(Pixel coordinate grounding data)
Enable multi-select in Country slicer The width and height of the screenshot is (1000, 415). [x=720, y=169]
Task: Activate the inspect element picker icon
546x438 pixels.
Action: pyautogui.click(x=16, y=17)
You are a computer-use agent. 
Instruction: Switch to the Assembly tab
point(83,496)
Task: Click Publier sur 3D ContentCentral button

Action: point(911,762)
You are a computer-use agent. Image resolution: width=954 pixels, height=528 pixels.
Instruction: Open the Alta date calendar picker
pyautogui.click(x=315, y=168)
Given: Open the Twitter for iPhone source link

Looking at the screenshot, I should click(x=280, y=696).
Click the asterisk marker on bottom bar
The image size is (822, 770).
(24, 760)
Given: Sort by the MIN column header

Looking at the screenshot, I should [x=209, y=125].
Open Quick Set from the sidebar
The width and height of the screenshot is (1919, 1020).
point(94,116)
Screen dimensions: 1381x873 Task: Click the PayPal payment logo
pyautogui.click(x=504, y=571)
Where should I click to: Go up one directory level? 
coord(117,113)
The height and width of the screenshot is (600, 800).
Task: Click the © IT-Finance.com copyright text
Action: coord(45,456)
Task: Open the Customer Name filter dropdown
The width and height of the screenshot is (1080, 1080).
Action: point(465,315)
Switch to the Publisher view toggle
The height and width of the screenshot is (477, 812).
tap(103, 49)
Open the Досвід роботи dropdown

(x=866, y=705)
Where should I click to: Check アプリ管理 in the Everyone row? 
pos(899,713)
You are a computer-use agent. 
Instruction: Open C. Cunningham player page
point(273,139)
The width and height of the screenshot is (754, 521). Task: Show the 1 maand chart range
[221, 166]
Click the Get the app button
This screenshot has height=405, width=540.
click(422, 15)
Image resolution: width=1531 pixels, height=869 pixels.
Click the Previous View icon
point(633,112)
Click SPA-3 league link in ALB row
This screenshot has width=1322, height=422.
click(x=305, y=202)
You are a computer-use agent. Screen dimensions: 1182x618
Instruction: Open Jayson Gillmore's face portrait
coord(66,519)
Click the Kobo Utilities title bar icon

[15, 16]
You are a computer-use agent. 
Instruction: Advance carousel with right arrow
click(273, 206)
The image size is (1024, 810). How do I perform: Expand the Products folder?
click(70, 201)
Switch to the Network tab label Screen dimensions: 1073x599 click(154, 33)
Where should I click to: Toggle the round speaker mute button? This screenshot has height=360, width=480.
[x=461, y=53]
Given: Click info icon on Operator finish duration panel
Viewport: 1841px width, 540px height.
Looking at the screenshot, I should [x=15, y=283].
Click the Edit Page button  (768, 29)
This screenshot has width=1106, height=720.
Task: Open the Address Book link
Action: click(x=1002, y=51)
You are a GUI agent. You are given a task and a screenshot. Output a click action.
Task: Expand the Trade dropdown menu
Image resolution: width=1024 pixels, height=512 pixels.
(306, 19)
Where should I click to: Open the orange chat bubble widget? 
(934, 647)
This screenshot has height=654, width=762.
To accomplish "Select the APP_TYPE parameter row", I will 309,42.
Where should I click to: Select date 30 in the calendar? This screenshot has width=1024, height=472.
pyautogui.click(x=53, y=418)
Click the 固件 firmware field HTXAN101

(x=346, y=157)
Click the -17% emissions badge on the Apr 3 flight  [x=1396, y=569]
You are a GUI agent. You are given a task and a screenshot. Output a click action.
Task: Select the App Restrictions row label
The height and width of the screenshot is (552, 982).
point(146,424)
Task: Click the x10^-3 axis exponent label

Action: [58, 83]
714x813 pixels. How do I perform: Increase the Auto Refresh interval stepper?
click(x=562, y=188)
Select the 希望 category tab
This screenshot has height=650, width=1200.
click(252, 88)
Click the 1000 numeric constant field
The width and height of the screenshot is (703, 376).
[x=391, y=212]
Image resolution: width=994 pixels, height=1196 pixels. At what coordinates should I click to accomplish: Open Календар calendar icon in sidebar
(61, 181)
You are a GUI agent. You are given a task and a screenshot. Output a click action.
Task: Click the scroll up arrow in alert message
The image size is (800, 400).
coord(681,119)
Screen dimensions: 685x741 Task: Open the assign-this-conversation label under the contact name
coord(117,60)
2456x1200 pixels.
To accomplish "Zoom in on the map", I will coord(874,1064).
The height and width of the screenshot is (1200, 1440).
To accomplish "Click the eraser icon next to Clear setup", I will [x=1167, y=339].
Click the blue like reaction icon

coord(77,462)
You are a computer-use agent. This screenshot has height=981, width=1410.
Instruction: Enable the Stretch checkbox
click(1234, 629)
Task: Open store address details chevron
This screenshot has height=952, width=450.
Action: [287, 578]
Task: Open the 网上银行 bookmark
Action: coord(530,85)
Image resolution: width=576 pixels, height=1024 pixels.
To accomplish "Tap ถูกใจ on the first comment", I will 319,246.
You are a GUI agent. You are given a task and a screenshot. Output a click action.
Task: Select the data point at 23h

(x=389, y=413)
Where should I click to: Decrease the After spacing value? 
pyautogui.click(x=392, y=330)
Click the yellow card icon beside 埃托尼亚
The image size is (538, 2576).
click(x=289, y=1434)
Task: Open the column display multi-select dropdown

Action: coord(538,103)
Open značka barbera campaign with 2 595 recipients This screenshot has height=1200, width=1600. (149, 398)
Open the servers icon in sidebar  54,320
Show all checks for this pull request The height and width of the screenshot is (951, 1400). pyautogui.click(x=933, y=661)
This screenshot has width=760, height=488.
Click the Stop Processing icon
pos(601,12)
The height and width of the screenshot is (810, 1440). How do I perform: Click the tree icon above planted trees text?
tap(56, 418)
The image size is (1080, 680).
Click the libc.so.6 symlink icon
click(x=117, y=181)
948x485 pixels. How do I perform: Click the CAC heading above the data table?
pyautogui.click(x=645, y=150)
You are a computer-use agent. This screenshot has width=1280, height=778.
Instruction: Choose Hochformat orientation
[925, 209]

Work task:
Take the lines above and print them exactly.

Result:
Enable multi-select in Country slicer The width and height of the screenshot is (1000, 415). [x=720, y=169]
Task: Activate the inspect element picker icon
546x438 pixels.
Action: pyautogui.click(x=16, y=17)
You are a computer-use agent. 
Instruction: Switch to the Assembly tab
point(83,496)
Task: Click Publier sur 3D ContentCentral button

Action: point(911,762)
You are a computer-use agent. Image resolution: width=954 pixels, height=528 pixels.
Instruction: Open the Alta date calendar picker
pyautogui.click(x=315, y=168)
Given: Open the Twitter for iPhone source link

Looking at the screenshot, I should click(x=280, y=696).
Click the asterisk marker on bottom bar
The image size is (822, 770).
(24, 760)
Given: Sort by the MIN column header

Looking at the screenshot, I should [x=209, y=125].
Open Quick Set from the sidebar
The width and height of the screenshot is (1919, 1020).
point(94,116)
Screen dimensions: 1381x873 Task: Click the PayPal payment logo
pyautogui.click(x=504, y=571)
Where should I click to: Go up one directory level? 
coord(117,113)
The height and width of the screenshot is (600, 800).
Task: Click the © IT-Finance.com copyright text
Action: coord(45,456)
Task: Open the Customer Name filter dropdown
The width and height of the screenshot is (1080, 1080).
Action: point(465,315)
Switch to the Publisher view toggle
The height and width of the screenshot is (477, 812).
tap(103, 49)
Open the Досвід роботи dropdown

(x=866, y=705)
Where should I click to: Check アプリ管理 in the Everyone row? 
pos(899,713)
You are a computer-use agent. 
Instruction: Open C. Cunningham player page
point(273,139)
The width and height of the screenshot is (754, 521). Task: Show the 1 maand chart range
[221, 166]
Click the Get the app button
This screenshot has height=405, width=540.
click(422, 15)
Image resolution: width=1531 pixels, height=869 pixels.
Click the Previous View icon
point(633,112)
Click SPA-3 league link in ALB row
This screenshot has width=1322, height=422.
click(x=305, y=202)
You are a computer-use agent. Screen dimensions: 1182x618
Instruction: Open Jayson Gillmore's face portrait
coord(66,519)
Click the Kobo Utilities title bar icon

[15, 16]
You are a computer-use agent. 
Instruction: Advance carousel with right arrow
click(273, 206)
The image size is (1024, 810). How do I perform: Expand the Products folder?
click(70, 201)
Switch to the Network tab label Screen dimensions: 1073x599 click(154, 33)
Where should I click to: Toggle the round speaker mute button? This screenshot has height=360, width=480.
[x=461, y=53]
Given: Click info icon on Operator finish duration panel
Viewport: 1841px width, 540px height.
Looking at the screenshot, I should [x=15, y=283].
Click the Edit Page button  (768, 29)
This screenshot has width=1106, height=720.
Task: Open the Address Book link
Action: click(x=1002, y=51)
You are a GUI agent. You are given a task and a screenshot. Output a click action.
Task: Expand the Trade dropdown menu
Image resolution: width=1024 pixels, height=512 pixels.
(306, 19)
Where should I click to: Open the orange chat bubble widget? 
(934, 647)
This screenshot has height=654, width=762.
To accomplish "Select the APP_TYPE parameter row", I will 309,42.
Where should I click to: Select date 30 in the calendar? This screenshot has width=1024, height=472.
pyautogui.click(x=53, y=418)
Click the 固件 firmware field HTXAN101

(x=346, y=157)
Click the -17% emissions badge on the Apr 3 flight  [x=1396, y=569]
You are a GUI agent. You are given a task and a screenshot. Output a click action.
Task: Select the App Restrictions row label
The height and width of the screenshot is (552, 982).
point(146,424)
Task: Click the x10^-3 axis exponent label

Action: [58, 83]
714x813 pixels. How do I perform: Increase the Auto Refresh interval stepper?
click(x=562, y=188)
Select the 希望 category tab
This screenshot has height=650, width=1200.
click(252, 88)
Click the 1000 numeric constant field
The width and height of the screenshot is (703, 376).
[x=391, y=212]
Image resolution: width=994 pixels, height=1196 pixels. At what coordinates should I click to accomplish: Open Календар calendar icon in sidebar
(61, 181)
You are a GUI agent. You are given a task and a screenshot. Output a click action.
Task: Click the scroll up arrow in alert message
The image size is (800, 400).
coord(681,119)
Screen dimensions: 685x741 Task: Open the assign-this-conversation label under the contact name
coord(117,60)
2456x1200 pixels.
To accomplish "Zoom in on the map", I will coord(874,1064).
The height and width of the screenshot is (1200, 1440).
To accomplish "Click the eraser icon next to Clear setup", I will [x=1167, y=339].
Click the blue like reaction icon

coord(77,462)
You are a computer-use agent. This screenshot has height=981, width=1410.
Instruction: Enable the Stretch checkbox
click(1234, 629)
Task: Open store address details chevron
This screenshot has height=952, width=450.
Action: [287, 578]
Task: Open the 网上银行 bookmark
Action: coord(530,85)
Image resolution: width=576 pixels, height=1024 pixels.
To accomplish "Tap ถูกใจ on the first comment", I will 319,246.
You are a GUI agent. You are given a task and a screenshot. Output a click action.
Task: Select the data point at 23h

(x=389, y=413)
Where should I click to: Decrease the After spacing value? 
pyautogui.click(x=392, y=330)
Click the yellow card icon beside 埃托尼亚
The image size is (538, 2576).
click(x=289, y=1434)
Task: Open the column display multi-select dropdown

Action: coord(538,103)
Open značka barbera campaign with 2 595 recipients This screenshot has height=1200, width=1600. (149, 398)
Open the servers icon in sidebar  54,320
Show all checks for this pull request The height and width of the screenshot is (951, 1400). pyautogui.click(x=933, y=661)
This screenshot has width=760, height=488.
Click the Stop Processing icon
pos(601,12)
The height and width of the screenshot is (810, 1440). How do I perform: Click the tree icon above planted trees text?
tap(56, 418)
The image size is (1080, 680).
Click the libc.so.6 symlink icon
click(x=117, y=181)
948x485 pixels. How do I perform: Click the CAC heading above the data table?
pyautogui.click(x=645, y=150)
You are a computer-use agent. This screenshot has width=1280, height=778.
Instruction: Choose Hochformat orientation
[925, 209]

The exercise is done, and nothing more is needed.